著名作家冯骥才以一部《三寸金莲》对中国的“小脚文化”做了细腻透彻形象的描述。中国女人为什么要缠脚?这个问题为史家早已戳破,缠足的目的,在于限制妇女活动,使其更自觉自愿地恪守三从四德的清规,更自觉地依属于男人,作男人的附庸。从这个意义上说,小脚文化是封建文化的极致,是男子夫权思想和极端占有欲及自私心理的产物。如果它可悲可耻,首先是男人们的可悲,男人们的可耻。

小脚文化是一种变态文化。所谓“三寸金莲”,实质上是一双严重畸形残损的脚丫子。其脚骨已弯屈变形,其肌肉已萎缩坏死。其趾甲已向上长而不是向前长。女人们有了这样的脚,便只能足不出户,大门不出、二门不迈,心甘情愿地为男人生儿育女,缝补浆洗,操持家务,并保持贞操,保全名节。

如果男人们坦率地承认残损女人脚的目的,倒算中国人还有份真诚在。
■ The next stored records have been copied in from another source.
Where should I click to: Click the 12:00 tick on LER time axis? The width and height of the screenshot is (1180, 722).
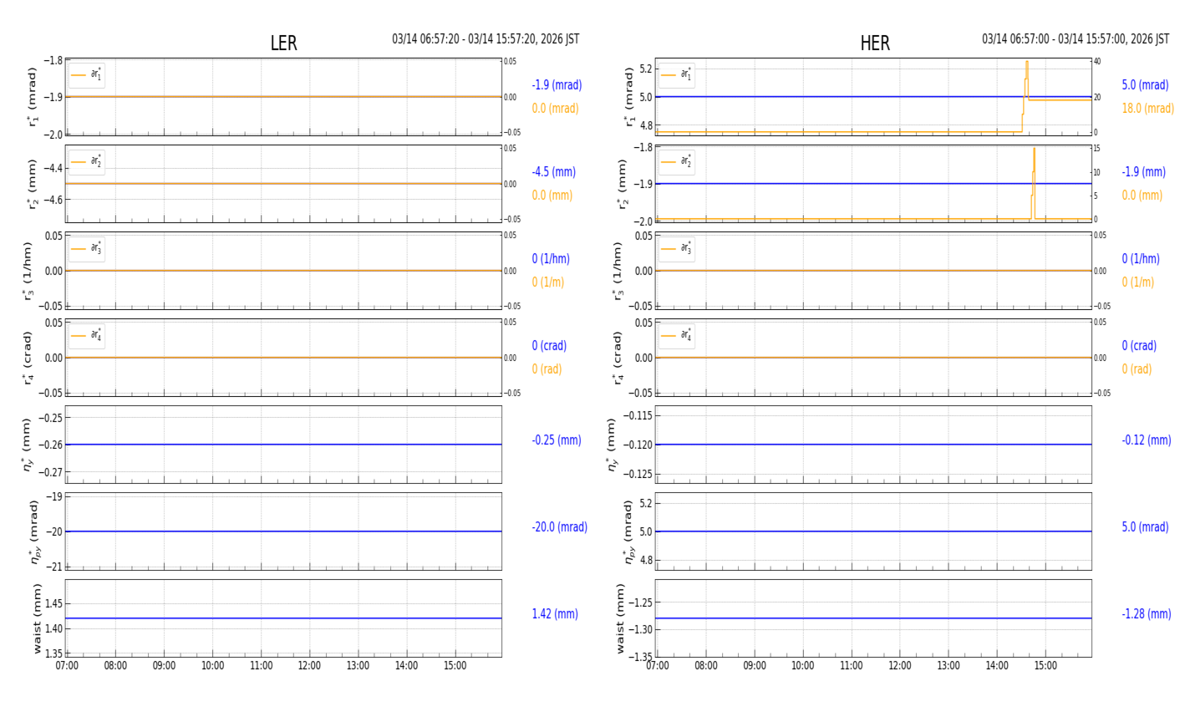click(309, 666)

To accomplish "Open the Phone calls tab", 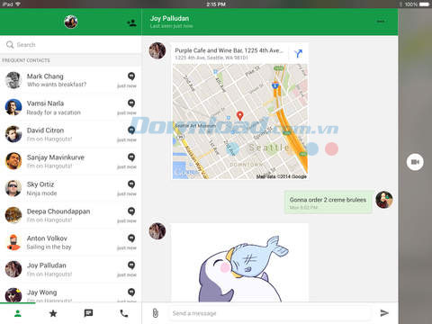I will (123, 313).
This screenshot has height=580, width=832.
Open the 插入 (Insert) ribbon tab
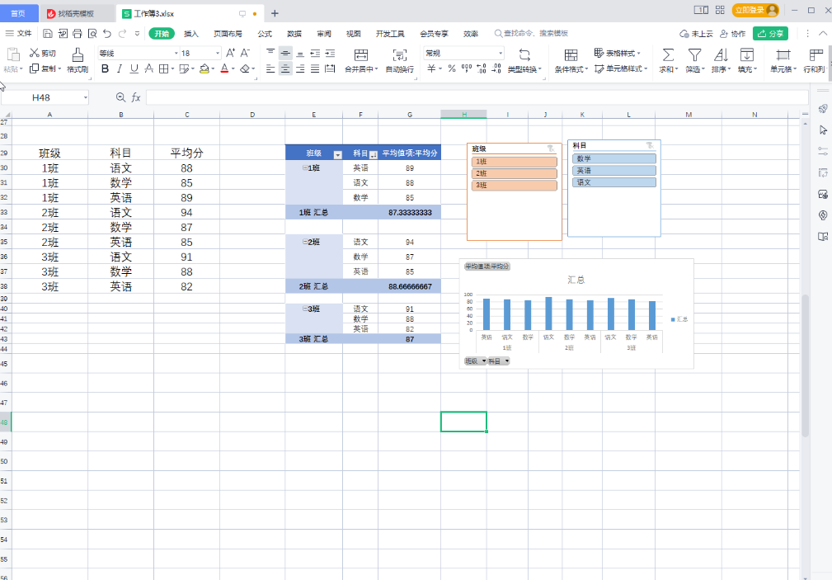point(191,34)
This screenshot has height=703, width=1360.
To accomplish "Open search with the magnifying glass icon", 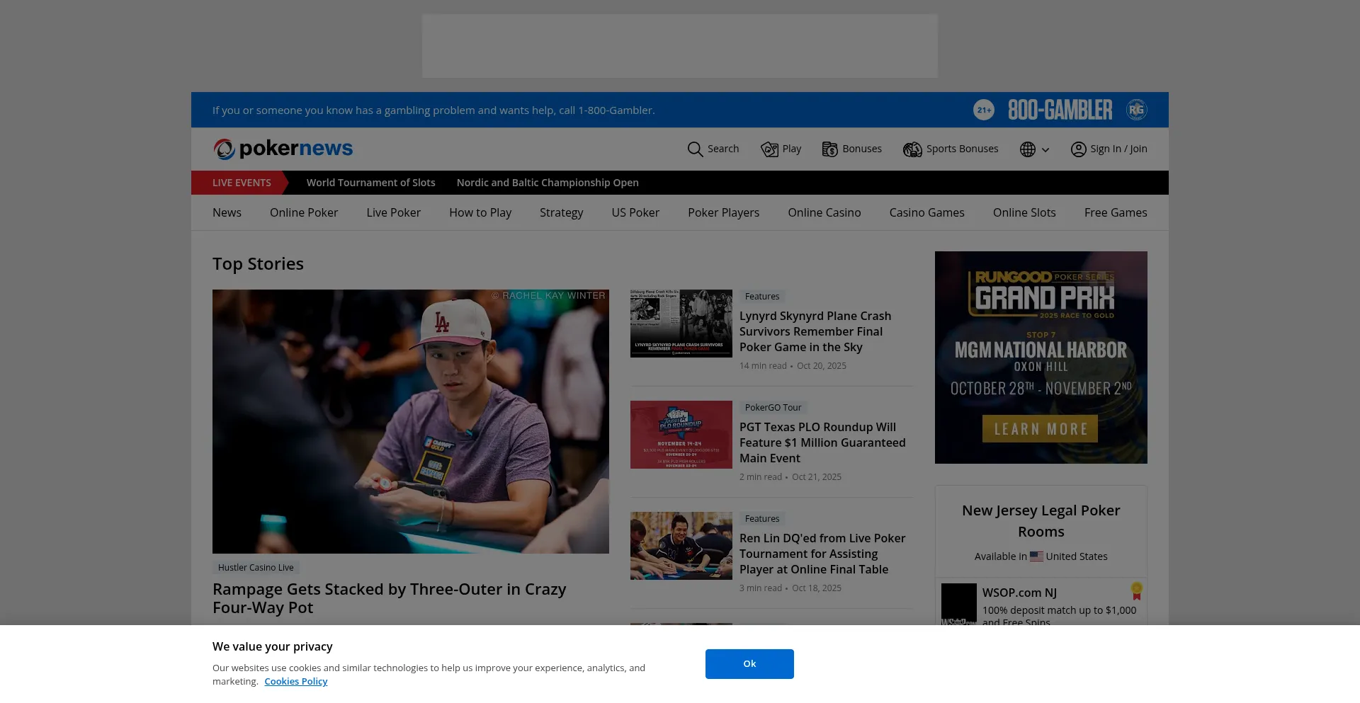I will click(695, 149).
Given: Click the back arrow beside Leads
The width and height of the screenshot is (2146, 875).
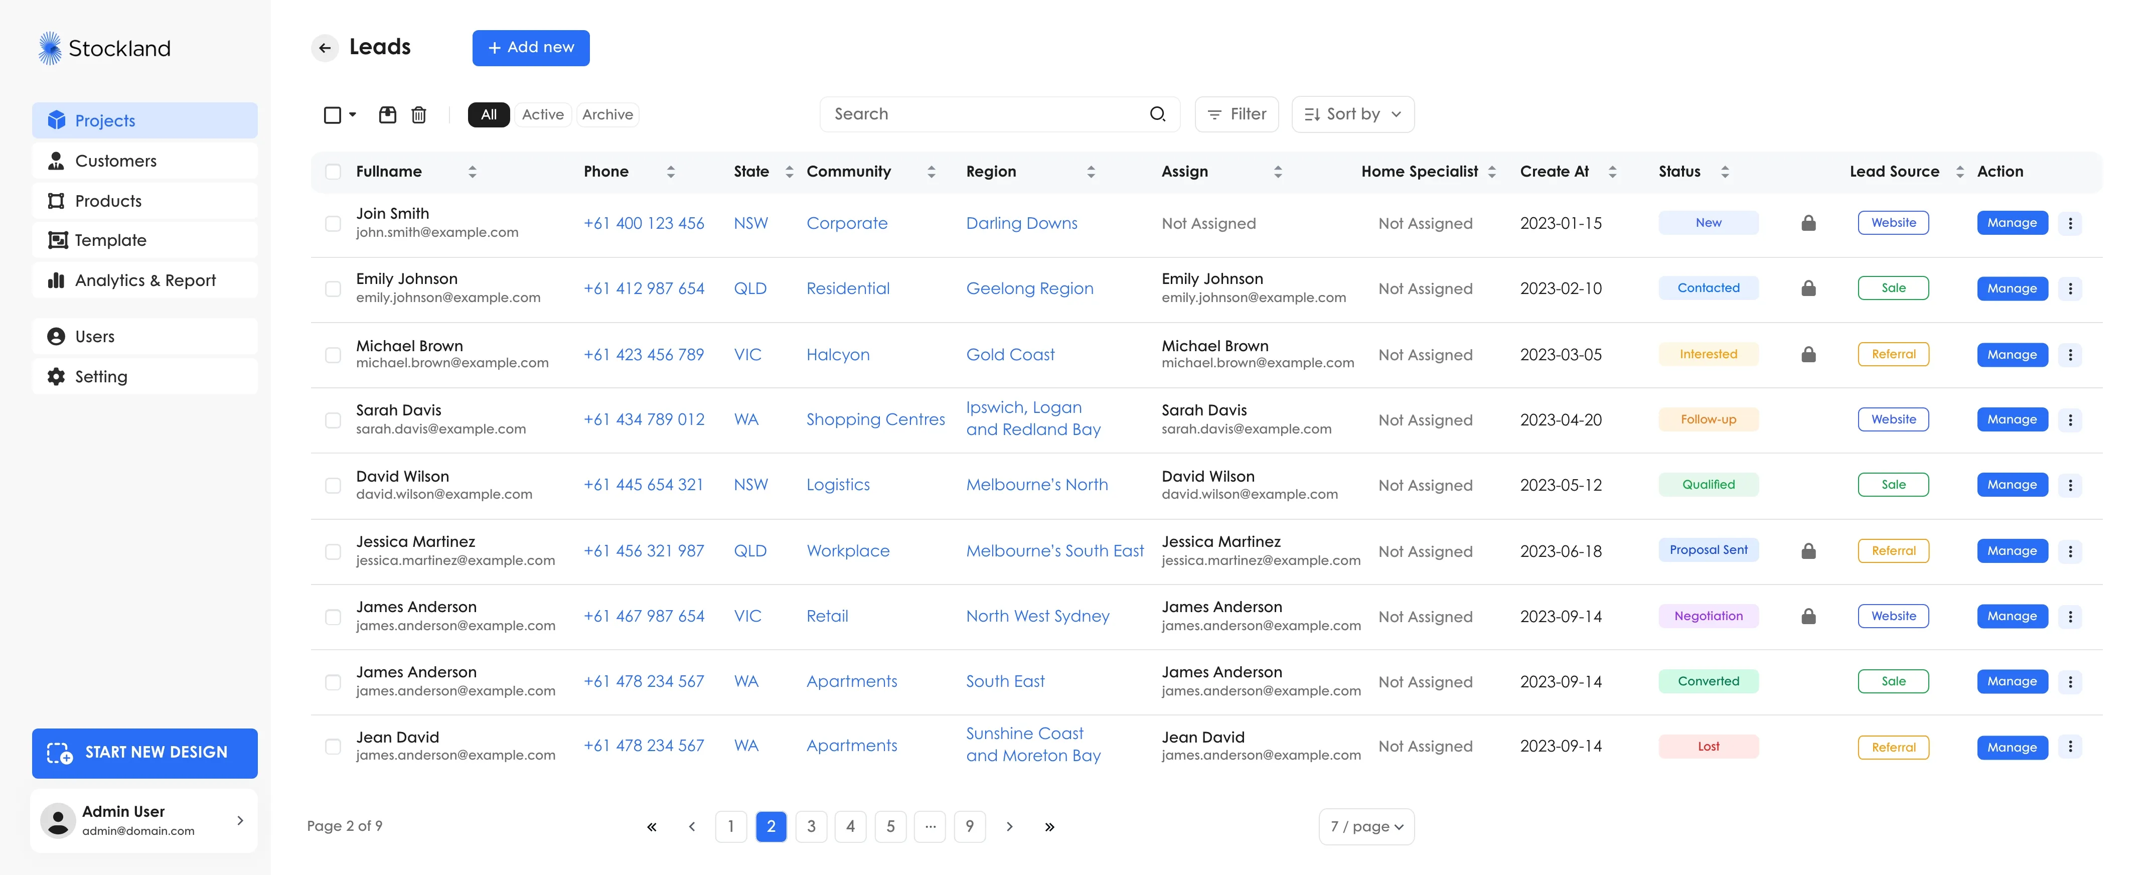Looking at the screenshot, I should point(325,48).
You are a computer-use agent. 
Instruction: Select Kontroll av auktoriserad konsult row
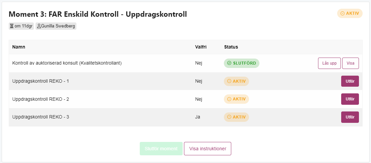186,63
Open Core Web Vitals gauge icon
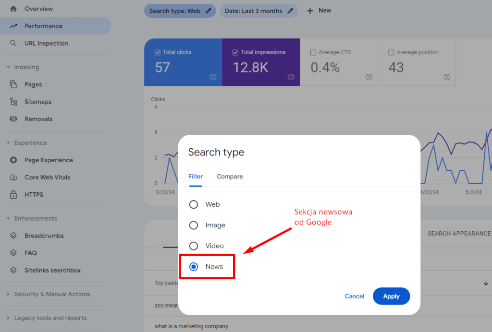This screenshot has height=332, width=492. 13,178
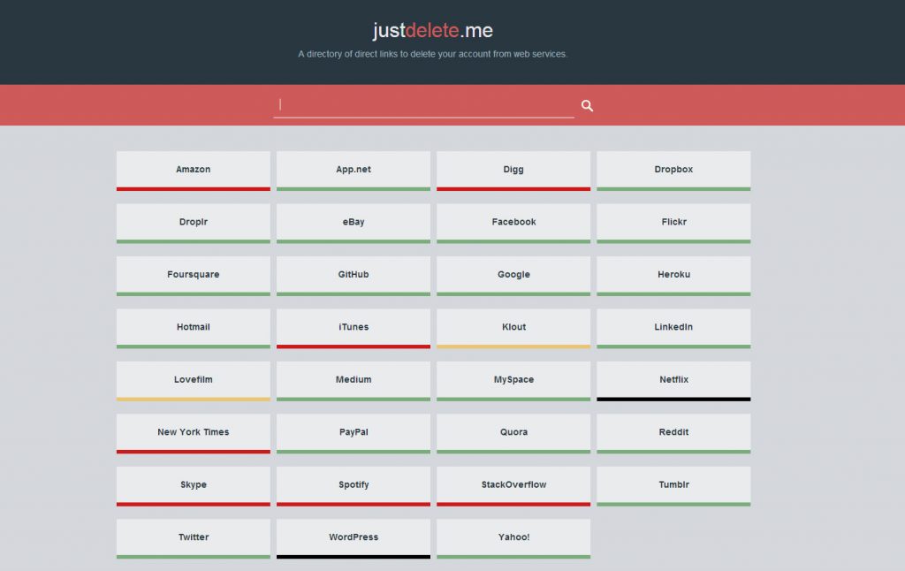Click the StackOverflow tile
Image resolution: width=905 pixels, height=571 pixels.
coord(513,485)
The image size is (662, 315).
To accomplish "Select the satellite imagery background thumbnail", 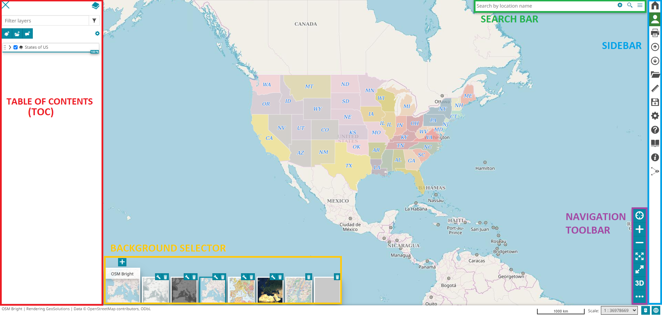I will (x=270, y=291).
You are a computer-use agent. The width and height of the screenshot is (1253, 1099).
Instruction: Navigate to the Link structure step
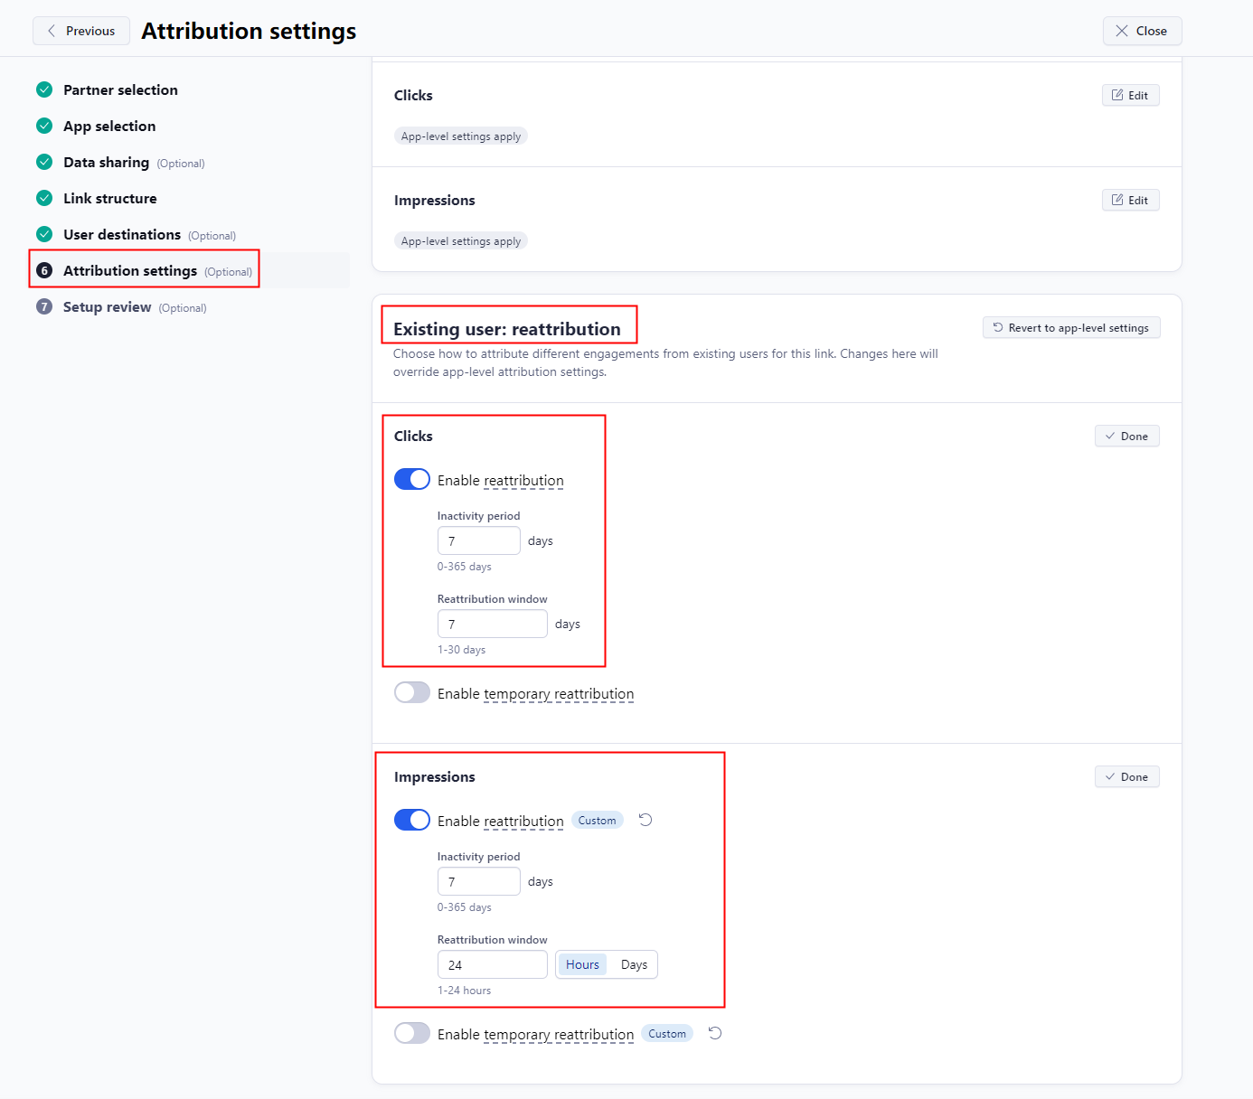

但残忍就残忍在,还要为这残损披上美的外衣,以残损残废为美,而且越残损越残废便越美。所以男人娶妻,面孔是否漂亮,身体是否健康,品德是否高尚,性格是否温柔,生活能力大小似乎都可以不予考虑或不予重点考虑,而首先要求脚丫子必须小到几寸。若缠出个“三寸金莲”来,猪八戒的二姨也有人争相求亲,且定会被达官贵人娶去“压寨”。

更为奇怪的是,这种畸形的审美观居然也为女人所接受,成了女人对美的追求。大字可以不识,女红可以不学,但脚丫子却不能不缠。脚的大小成了决定女人命运的第一要义。

功利也罢,审美也罢,束缚女人也罢,取宠男人也罢,为了达到目的,便须动真格的,用三尺布来死命地缠裹。先是男人强迫女人裹,后来是女人强迫女人裹,到最后便是女人自愿要裹。裹惯了,猛然要取缔要放足,也不是一件容易的事,也遭到过包括女人们在内的强烈反抗。

闲话一通“三寸金莲”,并非无感而发。前段时间参加一个会议,有人说,宁夏作为自治区,不但没有用好自治权,还自己控制自己限制自己。彼要我写写此事。老牛退而寻思和琢磨此类自己束缚自己限制自己整治自己,自己给自己戴紧箍咒戴手铐脚镣的事,究属何类,便忽然想起了“三寸金莲”的故事,也便有了本文的题目。

自治中的“三寸金莲”问题与中国历史上的“小脚文化”的相同之处在于同样用缠裹的形式达到使脚畸形残缺的目的,而它们的不同处,却在于没有人强迫其缠足,而要其更加“天足”,但自治者自己却硬要自己裹足。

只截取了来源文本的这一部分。